The Only Constant is Change

July 26, 2012 at 9:16 pm (Artist Musings) (, )

This week I returned to Studio 109A after about a three month leave. The Artspace I returned to is a very different place than the one I left. First of all, so many of my friends have left the building (literally). There will be no more group lunches, birthdays in the hallway, or cakes made of tin making the rounds from artist to artist.

The studios downstairs are now filled with new faces, emerging and established artists, who bring their own perspectives to Artspace. When I first moved into the building seven years ago, I was the only jeweler in the building. Although there had been jewelers working at Artspace before me, the sounds and smells radiating from my studio were somewhat unfamiliar, and I would venture to say, disturbing to the artists around me. Today, there are four other jewelers in the building, all of  whom have studios down the hall from Studio 109A.  Sandra McEwan and Sara West moved in this summer. Megan Clark, who has been at Artspace over a year, moved from her shared studio upstairs to her own studio space downstairs.
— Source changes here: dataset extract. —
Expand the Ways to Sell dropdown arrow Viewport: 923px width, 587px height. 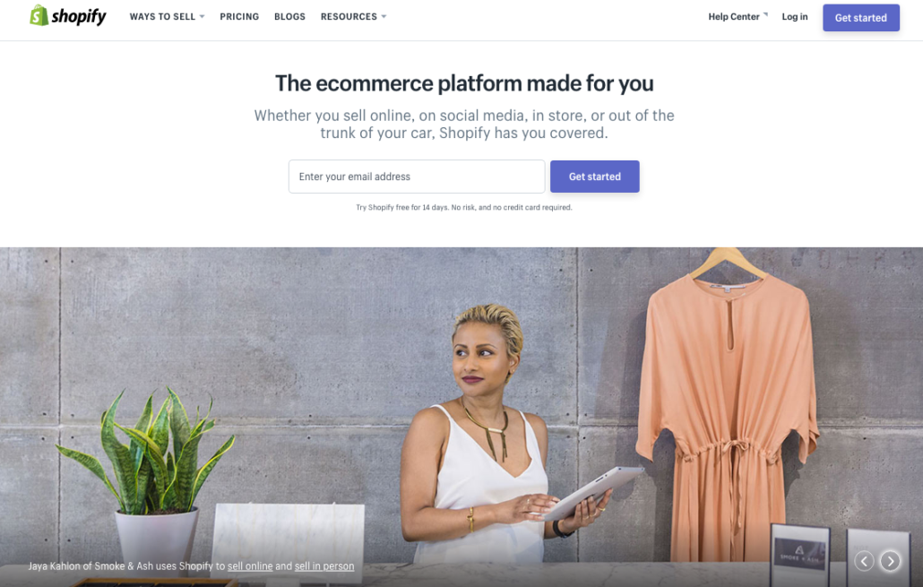[x=202, y=16]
Textile Artist Mary Kircher is the current Regional Emerging Artist downstairs. She is joined by two other Regional Emerging Artists (Nancy VanNoppen and Scott Welsh). Andre Leon Gray and Emily Howard also moved into the building as The Community Artists in Residence. The Summer Artist in Residence is  Jonathan Brilliant, working in Gallery One.

Catherine Thornton, Talking Heads

Of course, there are still remnants of my friends, great artists who I have come to respect and know, lingering in the hallway, the lobby, and The Upfront Gallery. If you happen to make it downtown in the next couple of days, don’t miss Catherine Thornton’s solo exhibition, Talking Heads, a humorous commentary in clay on today’s election cycle. Also, be sure to catch Marriott Little’s Four Decades of Art exhibition, a retrospective highlighting her forty year career. And you can still find Ann Harwell’s work displayed outside her old studio, as well as Addison Paige’s art quilt hanging outside of Studio 109A.

I must say, the day I returned to Artspace, all of the changes were a bit unsettling. As the week has passed though, I have seen some of the old, familiar faces and have reacquainted myself with Studio 109A. It is true that the only constant is change. I believe how we react to the change reflects our character. It would be easy for me to be fearful, angry or even paralyzed by all of the changes around me. However, in the last couple of days, I made a conscious decision to embrace change and live by the immortal words of Alan Watts: “The only way to make sense out of change is to plunge into it, move with it, and join the dance.”